I was browsing through a catalogue of writing courses, when one jumped out at me and hit my funny bone (rather than my pain centres): Write Your Memoir in Paris. Holy cow! Even if I was a part of the target audience for this course (now, don’t tell me you have no image of the sort of person who would fly to Paris – from Australia, not London – with a bunch of strangers and a teacher just to write a memoir) I just think it would be too ridiculous to consider.
Come on, surely the course’s main attraction is the bragging rights it would confer on all who attended. If I was going to write my memoir, I think I’d visit locations that might – yanno – trigger some memories!
Besides, I’m under no illusions that my memoir would have any appeal outside my family, old friends and ex-boyfriends – and most of them would only read it to see if I’d written anything actionable! (Actually, hub might read it to discover if there was anything I’d kept from him).

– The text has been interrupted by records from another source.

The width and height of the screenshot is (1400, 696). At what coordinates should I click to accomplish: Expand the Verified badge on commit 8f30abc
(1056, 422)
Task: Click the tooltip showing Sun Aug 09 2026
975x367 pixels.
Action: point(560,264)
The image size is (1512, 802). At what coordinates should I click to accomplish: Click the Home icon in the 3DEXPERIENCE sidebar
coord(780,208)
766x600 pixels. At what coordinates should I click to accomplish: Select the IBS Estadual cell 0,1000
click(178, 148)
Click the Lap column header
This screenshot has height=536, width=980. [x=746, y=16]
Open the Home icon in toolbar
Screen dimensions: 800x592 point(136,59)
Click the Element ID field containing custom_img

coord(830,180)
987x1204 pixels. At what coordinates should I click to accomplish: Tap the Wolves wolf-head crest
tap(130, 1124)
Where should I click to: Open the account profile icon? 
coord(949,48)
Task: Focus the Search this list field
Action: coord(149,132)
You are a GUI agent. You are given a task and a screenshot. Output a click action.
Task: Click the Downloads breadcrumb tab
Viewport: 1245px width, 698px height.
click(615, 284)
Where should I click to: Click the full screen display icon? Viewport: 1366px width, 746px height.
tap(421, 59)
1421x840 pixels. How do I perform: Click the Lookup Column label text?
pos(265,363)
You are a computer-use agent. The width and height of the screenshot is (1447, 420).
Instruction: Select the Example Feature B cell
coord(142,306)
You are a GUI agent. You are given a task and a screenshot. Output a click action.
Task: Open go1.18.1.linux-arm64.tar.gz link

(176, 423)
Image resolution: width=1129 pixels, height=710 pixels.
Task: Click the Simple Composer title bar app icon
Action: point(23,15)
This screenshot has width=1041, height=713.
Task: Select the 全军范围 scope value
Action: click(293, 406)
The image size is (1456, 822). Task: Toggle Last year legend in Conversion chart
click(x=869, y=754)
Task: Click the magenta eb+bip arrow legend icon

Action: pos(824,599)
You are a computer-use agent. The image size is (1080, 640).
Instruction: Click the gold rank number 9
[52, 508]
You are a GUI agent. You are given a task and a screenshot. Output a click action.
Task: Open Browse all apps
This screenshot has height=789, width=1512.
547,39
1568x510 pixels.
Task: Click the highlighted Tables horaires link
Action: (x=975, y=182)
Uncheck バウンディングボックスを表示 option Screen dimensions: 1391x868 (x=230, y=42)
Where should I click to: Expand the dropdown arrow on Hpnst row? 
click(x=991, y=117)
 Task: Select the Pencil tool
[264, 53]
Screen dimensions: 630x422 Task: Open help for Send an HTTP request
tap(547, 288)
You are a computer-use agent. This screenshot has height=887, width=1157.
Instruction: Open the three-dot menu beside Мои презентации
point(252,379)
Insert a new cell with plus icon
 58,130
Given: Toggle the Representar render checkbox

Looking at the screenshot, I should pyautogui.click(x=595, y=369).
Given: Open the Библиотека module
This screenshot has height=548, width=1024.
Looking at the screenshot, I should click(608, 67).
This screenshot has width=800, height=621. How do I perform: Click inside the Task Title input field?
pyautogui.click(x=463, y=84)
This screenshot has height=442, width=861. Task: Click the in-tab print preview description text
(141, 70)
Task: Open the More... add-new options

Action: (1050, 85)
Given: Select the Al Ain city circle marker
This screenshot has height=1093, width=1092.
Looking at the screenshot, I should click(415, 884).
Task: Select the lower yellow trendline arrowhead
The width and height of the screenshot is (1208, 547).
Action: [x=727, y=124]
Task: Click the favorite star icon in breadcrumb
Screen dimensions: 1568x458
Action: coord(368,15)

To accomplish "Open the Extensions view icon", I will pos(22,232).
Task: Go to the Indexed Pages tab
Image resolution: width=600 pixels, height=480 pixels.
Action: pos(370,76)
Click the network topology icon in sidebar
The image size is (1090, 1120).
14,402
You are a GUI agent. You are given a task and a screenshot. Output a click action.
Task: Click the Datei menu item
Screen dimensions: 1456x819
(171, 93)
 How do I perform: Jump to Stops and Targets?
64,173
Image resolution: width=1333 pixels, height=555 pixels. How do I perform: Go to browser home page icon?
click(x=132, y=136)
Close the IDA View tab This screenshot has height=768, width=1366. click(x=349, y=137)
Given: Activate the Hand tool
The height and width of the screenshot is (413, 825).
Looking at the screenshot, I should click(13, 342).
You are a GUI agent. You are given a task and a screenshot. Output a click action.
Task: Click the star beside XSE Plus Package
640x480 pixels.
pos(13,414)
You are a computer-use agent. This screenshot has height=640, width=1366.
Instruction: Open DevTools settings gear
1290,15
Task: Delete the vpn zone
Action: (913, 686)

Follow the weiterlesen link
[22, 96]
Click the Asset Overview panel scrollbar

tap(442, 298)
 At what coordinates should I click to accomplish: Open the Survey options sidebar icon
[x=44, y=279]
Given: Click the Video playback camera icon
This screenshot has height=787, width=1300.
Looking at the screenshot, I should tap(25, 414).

I'm sure that I’d get bored with it in ten seconds flat and suddenly find myself writing about all sorts of adventures that stray from the truth. Just a little. That’s why I write (and mainly read) fiction.
Let’s face it though, if I was going to Paris for a week or so, I reckon I’d deserve to be hit around the head for not going out and enjoying the sights and sounds. Why sit with my head down, detailing the time my teddy bear had to get shaved because someone smeared chewing gum through its fur, when there are sights to see and patisseries to fail to resist?
This would be one of the few times anybody would be justified in yelling: “Go and procrastinate! Now! Traipse around the cobbled laneways then have a three hour lunch!”